PROVIDED INFORMATION.
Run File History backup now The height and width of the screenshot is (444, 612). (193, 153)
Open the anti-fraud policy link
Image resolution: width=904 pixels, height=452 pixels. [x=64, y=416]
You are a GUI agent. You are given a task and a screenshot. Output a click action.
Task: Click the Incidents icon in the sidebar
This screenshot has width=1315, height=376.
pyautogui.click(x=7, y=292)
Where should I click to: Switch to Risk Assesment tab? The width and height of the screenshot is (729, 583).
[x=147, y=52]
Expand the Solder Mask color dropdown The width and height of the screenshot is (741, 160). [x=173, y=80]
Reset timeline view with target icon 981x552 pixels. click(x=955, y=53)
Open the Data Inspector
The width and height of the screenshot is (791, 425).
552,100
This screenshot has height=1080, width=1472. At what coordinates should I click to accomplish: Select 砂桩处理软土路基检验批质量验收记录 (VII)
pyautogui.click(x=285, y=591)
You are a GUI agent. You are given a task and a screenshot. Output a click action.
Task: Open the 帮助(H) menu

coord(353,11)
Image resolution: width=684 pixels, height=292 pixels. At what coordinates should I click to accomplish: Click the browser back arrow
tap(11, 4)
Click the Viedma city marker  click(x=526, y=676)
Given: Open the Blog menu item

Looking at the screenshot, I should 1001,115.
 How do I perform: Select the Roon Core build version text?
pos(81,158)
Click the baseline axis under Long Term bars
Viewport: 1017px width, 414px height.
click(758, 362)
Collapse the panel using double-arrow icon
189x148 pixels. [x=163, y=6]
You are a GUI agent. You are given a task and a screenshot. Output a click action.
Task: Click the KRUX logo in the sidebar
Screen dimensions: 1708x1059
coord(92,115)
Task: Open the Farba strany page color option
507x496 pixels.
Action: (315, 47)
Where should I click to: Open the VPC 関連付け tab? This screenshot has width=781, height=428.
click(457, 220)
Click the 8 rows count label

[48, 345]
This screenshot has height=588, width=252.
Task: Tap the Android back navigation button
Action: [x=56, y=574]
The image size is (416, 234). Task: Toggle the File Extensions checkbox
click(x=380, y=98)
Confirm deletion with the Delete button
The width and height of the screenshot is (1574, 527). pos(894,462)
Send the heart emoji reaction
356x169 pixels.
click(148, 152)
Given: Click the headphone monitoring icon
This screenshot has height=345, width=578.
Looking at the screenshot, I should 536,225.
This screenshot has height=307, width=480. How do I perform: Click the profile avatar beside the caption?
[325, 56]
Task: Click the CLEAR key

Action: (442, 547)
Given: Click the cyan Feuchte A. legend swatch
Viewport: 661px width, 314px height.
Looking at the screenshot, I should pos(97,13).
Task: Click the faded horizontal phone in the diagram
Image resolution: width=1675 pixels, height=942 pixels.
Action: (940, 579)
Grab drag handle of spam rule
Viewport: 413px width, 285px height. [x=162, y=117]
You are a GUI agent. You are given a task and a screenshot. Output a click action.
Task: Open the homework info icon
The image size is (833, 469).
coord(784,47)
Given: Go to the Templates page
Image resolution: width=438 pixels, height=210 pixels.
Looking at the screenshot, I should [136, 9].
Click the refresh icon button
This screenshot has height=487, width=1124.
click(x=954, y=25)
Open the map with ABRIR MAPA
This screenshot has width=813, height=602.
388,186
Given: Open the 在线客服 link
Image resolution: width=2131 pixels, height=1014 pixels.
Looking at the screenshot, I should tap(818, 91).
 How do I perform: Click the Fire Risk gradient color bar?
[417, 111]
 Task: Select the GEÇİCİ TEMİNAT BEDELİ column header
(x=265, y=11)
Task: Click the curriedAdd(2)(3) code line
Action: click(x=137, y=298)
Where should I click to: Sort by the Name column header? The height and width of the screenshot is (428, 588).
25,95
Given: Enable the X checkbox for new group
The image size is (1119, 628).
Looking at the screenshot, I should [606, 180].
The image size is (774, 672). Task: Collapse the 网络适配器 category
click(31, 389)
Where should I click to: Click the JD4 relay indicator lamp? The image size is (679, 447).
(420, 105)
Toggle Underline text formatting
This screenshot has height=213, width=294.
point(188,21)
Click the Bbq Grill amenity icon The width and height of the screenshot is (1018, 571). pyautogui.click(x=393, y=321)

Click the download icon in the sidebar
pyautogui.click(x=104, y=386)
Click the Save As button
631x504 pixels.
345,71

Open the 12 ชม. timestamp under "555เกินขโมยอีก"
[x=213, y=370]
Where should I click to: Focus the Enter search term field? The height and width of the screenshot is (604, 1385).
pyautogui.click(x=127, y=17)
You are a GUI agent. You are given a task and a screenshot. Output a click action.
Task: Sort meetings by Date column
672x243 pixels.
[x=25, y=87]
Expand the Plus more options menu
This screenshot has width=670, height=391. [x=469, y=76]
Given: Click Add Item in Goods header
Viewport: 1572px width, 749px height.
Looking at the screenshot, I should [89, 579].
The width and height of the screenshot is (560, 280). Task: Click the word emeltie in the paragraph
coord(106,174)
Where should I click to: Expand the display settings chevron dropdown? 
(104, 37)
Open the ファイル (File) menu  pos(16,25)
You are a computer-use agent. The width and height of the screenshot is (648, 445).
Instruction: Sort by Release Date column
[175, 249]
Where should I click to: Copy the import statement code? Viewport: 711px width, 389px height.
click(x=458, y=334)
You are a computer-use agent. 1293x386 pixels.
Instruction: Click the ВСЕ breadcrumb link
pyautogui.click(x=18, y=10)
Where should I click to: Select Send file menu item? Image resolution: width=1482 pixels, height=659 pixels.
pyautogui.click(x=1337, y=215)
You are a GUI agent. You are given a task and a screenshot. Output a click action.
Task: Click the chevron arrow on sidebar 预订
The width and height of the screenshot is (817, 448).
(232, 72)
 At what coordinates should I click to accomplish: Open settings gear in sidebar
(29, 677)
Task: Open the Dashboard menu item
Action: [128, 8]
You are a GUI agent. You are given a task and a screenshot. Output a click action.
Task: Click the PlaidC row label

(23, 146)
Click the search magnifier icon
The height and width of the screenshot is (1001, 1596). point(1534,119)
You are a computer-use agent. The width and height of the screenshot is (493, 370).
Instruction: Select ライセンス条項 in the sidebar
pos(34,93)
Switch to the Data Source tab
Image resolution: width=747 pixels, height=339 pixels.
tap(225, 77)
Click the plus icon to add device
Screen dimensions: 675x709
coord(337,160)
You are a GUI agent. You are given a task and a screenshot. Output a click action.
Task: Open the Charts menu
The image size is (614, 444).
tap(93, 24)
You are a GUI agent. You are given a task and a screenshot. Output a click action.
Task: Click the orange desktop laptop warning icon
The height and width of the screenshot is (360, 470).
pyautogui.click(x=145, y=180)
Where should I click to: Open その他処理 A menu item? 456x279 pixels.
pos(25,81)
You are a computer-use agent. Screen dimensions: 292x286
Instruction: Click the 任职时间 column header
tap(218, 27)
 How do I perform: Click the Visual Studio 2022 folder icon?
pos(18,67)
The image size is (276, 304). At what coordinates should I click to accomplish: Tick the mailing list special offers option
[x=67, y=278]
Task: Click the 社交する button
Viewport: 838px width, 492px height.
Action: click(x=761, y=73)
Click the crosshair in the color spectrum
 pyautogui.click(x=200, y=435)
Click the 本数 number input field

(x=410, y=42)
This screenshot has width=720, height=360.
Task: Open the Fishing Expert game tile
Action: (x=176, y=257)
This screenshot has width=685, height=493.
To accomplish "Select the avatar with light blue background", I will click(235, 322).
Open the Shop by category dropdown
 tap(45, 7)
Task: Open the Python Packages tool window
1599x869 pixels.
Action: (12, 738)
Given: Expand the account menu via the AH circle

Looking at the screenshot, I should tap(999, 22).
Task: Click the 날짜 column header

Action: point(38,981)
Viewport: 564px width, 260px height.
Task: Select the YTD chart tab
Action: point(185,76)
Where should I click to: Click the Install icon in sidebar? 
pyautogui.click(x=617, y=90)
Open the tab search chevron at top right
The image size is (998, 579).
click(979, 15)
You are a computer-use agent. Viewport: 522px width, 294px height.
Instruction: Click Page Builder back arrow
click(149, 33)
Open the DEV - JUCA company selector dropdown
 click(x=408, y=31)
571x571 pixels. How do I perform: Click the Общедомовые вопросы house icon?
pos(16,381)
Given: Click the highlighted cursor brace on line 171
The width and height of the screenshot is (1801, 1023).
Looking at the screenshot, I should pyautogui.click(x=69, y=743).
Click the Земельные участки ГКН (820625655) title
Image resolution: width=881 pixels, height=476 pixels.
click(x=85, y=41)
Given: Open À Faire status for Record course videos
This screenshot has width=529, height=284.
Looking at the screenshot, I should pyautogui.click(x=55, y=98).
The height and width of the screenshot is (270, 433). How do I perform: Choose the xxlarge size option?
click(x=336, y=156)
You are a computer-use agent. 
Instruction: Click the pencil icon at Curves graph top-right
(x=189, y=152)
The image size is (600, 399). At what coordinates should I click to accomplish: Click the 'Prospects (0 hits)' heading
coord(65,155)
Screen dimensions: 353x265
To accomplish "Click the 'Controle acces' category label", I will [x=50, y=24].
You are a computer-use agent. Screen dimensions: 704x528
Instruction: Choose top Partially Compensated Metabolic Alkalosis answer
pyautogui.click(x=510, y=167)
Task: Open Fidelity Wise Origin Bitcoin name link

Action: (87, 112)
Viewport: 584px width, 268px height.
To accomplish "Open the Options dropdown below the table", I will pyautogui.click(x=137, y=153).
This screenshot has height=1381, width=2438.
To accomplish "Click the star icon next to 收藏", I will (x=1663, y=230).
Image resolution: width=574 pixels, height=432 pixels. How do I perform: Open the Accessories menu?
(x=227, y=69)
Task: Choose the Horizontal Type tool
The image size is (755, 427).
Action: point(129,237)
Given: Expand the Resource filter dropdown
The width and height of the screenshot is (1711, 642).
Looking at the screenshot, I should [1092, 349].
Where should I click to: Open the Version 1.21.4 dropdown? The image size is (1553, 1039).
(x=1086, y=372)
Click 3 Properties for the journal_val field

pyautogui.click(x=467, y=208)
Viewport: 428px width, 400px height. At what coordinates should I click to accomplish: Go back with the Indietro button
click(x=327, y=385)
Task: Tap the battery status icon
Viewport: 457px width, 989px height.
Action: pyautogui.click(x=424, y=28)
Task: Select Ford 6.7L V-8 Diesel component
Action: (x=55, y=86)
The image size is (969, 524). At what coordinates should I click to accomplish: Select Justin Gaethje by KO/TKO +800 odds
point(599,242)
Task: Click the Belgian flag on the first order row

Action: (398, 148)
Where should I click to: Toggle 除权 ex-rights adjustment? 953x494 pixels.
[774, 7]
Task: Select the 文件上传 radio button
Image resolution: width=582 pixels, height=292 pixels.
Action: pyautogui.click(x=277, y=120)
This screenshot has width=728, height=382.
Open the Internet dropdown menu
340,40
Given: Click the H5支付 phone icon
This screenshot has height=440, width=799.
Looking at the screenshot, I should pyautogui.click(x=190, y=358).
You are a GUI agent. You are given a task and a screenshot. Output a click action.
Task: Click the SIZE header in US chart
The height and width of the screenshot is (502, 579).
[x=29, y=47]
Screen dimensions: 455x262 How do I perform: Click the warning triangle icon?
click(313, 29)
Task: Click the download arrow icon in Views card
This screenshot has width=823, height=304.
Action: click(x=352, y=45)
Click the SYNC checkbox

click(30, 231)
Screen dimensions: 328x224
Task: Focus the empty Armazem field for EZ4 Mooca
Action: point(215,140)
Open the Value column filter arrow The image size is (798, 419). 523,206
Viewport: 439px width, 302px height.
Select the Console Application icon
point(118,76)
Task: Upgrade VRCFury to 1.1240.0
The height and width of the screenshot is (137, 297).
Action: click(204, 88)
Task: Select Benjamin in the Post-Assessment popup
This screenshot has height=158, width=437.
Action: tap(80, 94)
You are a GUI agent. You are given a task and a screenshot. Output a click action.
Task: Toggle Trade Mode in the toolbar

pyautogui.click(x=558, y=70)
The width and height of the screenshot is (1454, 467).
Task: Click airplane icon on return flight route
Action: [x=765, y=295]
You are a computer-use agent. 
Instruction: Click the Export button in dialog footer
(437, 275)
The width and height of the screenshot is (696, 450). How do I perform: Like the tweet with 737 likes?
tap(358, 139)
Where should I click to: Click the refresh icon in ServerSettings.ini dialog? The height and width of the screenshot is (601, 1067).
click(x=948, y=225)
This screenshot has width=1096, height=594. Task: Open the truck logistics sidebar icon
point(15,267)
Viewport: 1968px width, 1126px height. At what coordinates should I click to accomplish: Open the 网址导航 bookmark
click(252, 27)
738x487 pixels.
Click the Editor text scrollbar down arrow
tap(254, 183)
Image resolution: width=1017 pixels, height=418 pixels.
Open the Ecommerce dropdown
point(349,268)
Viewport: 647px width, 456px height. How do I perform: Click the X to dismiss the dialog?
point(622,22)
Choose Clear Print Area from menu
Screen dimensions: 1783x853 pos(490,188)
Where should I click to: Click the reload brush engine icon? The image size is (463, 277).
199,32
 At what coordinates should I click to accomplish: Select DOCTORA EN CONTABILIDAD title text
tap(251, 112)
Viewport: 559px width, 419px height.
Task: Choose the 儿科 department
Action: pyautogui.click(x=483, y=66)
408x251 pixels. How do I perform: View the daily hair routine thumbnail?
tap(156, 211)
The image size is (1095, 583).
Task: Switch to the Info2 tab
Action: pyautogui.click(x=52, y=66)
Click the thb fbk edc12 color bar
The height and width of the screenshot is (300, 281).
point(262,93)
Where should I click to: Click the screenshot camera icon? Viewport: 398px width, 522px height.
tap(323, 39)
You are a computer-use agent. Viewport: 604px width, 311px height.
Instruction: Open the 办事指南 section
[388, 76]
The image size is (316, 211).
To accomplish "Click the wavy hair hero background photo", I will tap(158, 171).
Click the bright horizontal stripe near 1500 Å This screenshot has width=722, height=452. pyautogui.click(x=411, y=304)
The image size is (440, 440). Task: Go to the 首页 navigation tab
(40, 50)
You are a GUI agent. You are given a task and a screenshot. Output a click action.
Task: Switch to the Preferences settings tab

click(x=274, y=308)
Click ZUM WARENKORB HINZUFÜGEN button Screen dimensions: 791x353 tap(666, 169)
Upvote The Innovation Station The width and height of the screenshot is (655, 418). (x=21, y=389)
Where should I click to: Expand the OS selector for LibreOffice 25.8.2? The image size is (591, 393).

INSTRUCTIONS FOR THE TASK. Count the lines in the records above that contain the string "status", and reply with the number alone.

FULL ANSWER. 2